- [Exercise directions]:
Please reproduce the data in full, exactly as it stands.

- [Task data]:
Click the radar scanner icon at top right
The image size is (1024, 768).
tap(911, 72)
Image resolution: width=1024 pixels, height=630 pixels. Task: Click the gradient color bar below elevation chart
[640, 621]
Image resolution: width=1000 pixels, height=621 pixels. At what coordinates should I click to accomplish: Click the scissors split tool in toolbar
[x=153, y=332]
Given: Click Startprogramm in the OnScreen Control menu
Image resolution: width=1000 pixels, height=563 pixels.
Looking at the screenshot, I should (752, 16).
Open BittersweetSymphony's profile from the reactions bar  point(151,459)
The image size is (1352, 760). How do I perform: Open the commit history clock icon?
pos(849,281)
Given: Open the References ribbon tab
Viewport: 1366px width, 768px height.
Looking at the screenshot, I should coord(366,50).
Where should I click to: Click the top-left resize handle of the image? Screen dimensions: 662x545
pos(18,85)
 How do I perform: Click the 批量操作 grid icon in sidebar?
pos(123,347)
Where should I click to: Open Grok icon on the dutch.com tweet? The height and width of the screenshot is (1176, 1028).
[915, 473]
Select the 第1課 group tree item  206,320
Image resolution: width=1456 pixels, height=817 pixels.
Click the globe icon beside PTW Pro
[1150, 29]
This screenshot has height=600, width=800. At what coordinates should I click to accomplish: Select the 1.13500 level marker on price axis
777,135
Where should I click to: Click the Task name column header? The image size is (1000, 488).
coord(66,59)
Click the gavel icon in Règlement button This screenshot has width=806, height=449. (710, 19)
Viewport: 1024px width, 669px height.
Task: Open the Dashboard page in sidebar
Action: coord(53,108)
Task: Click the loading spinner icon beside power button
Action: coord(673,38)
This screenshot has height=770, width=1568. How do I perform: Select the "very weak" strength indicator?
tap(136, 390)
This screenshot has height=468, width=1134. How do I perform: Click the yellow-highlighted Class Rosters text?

- [Task response]:
Click the radar scanner icon at top right
The image size is (1024, 768).
tap(911, 72)
Image resolution: width=1024 pixels, height=630 pixels. Task: Click the gradient color bar below elevation chart
[640, 621]
Image resolution: width=1000 pixels, height=621 pixels. At what coordinates should I click to accomplish: Click the scissors split tool in toolbar
[x=153, y=332]
Given: Click Startprogramm in the OnScreen Control menu
Image resolution: width=1000 pixels, height=563 pixels.
Looking at the screenshot, I should (752, 16).
Open BittersweetSymphony's profile from the reactions bar  point(151,459)
The image size is (1352, 760). How do I perform: Open the commit history clock icon?
pos(849,281)
Given: Open the References ribbon tab
Viewport: 1366px width, 768px height.
Looking at the screenshot, I should coord(366,50).
Where should I click to: Click the top-left resize handle of the image? Screen dimensions: 662x545
pos(18,85)
 How do I perform: Click the 批量操作 grid icon in sidebar?
pos(123,347)
Where should I click to: Open Grok icon on the dutch.com tweet? The height and width of the screenshot is (1176, 1028).
[915, 473]
Select the 第1課 group tree item  206,320
Image resolution: width=1456 pixels, height=817 pixels.
Click the globe icon beside PTW Pro
[1150, 29]
This screenshot has height=600, width=800. At what coordinates should I click to accomplish: Select the 1.13500 level marker on price axis
777,135
Where should I click to: Click the Task name column header? The image size is (1000, 488).
coord(66,59)
Click the gavel icon in Règlement button This screenshot has width=806, height=449. (710, 19)
Viewport: 1024px width, 669px height.
Task: Open the Dashboard page in sidebar
Action: coord(53,108)
Task: Click the loading spinner icon beside power button
Action: coord(673,38)
This screenshot has height=770, width=1568. How do I perform: Select the "very weak" strength indicator?
tap(136, 390)
This screenshot has height=468, width=1134. How do I perform: Click the yellow-highlighted Class Rosters text?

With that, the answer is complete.